• _What is required_: Reproduce all of the data exactly.

• _Stored data_:
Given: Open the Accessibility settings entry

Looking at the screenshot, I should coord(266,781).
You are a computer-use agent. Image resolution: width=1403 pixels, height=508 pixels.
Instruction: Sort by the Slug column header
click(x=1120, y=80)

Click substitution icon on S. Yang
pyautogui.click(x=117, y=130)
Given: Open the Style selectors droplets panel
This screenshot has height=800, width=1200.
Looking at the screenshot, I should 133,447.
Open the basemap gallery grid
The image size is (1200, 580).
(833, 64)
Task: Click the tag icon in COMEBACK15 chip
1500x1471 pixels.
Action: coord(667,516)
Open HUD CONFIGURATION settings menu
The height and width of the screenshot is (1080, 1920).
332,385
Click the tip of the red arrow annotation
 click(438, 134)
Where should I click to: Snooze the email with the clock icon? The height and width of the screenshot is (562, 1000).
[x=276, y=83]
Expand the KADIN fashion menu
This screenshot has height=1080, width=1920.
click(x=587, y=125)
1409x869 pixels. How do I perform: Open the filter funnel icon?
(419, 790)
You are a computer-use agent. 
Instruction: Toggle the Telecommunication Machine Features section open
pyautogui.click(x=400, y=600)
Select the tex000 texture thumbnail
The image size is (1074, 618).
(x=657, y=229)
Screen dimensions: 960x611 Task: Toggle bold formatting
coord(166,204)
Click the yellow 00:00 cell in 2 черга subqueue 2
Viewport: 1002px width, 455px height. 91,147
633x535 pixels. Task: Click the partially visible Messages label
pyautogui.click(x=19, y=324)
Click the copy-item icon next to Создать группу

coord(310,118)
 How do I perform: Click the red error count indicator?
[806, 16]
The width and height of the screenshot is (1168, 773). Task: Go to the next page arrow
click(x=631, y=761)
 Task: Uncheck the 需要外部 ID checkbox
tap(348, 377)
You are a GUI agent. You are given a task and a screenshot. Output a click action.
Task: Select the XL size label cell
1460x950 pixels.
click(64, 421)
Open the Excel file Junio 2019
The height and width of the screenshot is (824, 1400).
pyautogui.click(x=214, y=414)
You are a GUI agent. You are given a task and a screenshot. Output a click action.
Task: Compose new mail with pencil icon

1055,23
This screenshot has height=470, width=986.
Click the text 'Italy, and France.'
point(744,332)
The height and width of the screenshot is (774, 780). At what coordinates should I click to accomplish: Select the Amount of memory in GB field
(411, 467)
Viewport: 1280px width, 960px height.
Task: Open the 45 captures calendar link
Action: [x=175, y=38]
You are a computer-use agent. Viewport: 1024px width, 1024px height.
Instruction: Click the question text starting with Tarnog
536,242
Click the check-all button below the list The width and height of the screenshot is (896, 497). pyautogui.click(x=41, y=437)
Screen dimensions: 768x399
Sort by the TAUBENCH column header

• _Answer area_:
Given: Open the Accessibility settings entry

Looking at the screenshot, I should coord(266,781).
You are a computer-use agent. Image resolution: width=1403 pixels, height=508 pixels.
Instruction: Sort by the Slug column header
click(x=1120, y=80)

Click substitution icon on S. Yang
pyautogui.click(x=117, y=130)
Given: Open the Style selectors droplets panel
This screenshot has height=800, width=1200.
Looking at the screenshot, I should 133,447.
Open the basemap gallery grid
The image size is (1200, 580).
(833, 64)
Task: Click the tag icon in COMEBACK15 chip
1500x1471 pixels.
Action: coord(667,516)
Open HUD CONFIGURATION settings menu
The height and width of the screenshot is (1080, 1920).
332,385
Click the tip of the red arrow annotation
 click(438, 134)
Where should I click to: Snooze the email with the clock icon? The height and width of the screenshot is (562, 1000).
[x=276, y=83]
Expand the KADIN fashion menu
This screenshot has height=1080, width=1920.
click(x=587, y=125)
1409x869 pixels. How do I perform: Open the filter funnel icon?
(419, 790)
You are a computer-use agent. 
Instruction: Toggle the Telecommunication Machine Features section open
pyautogui.click(x=400, y=600)
Select the tex000 texture thumbnail
The image size is (1074, 618).
(x=657, y=229)
Screen dimensions: 960x611 Task: Toggle bold formatting
coord(166,204)
Click the yellow 00:00 cell in 2 черга subqueue 2
Viewport: 1002px width, 455px height. 91,147
633x535 pixels. Task: Click the partially visible Messages label
pyautogui.click(x=19, y=324)
Click the copy-item icon next to Создать группу

coord(310,118)
 How do I perform: Click the red error count indicator?
[806, 16]
The width and height of the screenshot is (1168, 773). Task: Go to the next page arrow
click(x=631, y=761)
 Task: Uncheck the 需要外部 ID checkbox
tap(348, 377)
You are a GUI agent. You are given a task and a screenshot. Output a click action.
Task: Select the XL size label cell
1460x950 pixels.
click(64, 421)
Open the Excel file Junio 2019
The height and width of the screenshot is (824, 1400).
pyautogui.click(x=214, y=414)
You are a GUI agent. You are given a task and a screenshot. Output a click action.
Task: Compose new mail with pencil icon

1055,23
This screenshot has height=470, width=986.
Click the text 'Italy, and France.'
point(744,332)
The height and width of the screenshot is (774, 780). At what coordinates should I click to accomplish: Select the Amount of memory in GB field
(411, 467)
Viewport: 1280px width, 960px height.
Task: Open the 45 captures calendar link
Action: [x=175, y=38]
You are a computer-use agent. Viewport: 1024px width, 1024px height.
Instruction: Click the question text starting with Tarnog
536,242
Click the check-all button below the list The width and height of the screenshot is (896, 497). pyautogui.click(x=41, y=437)
Screen dimensions: 768x399
Sort by the TAUBENCH column header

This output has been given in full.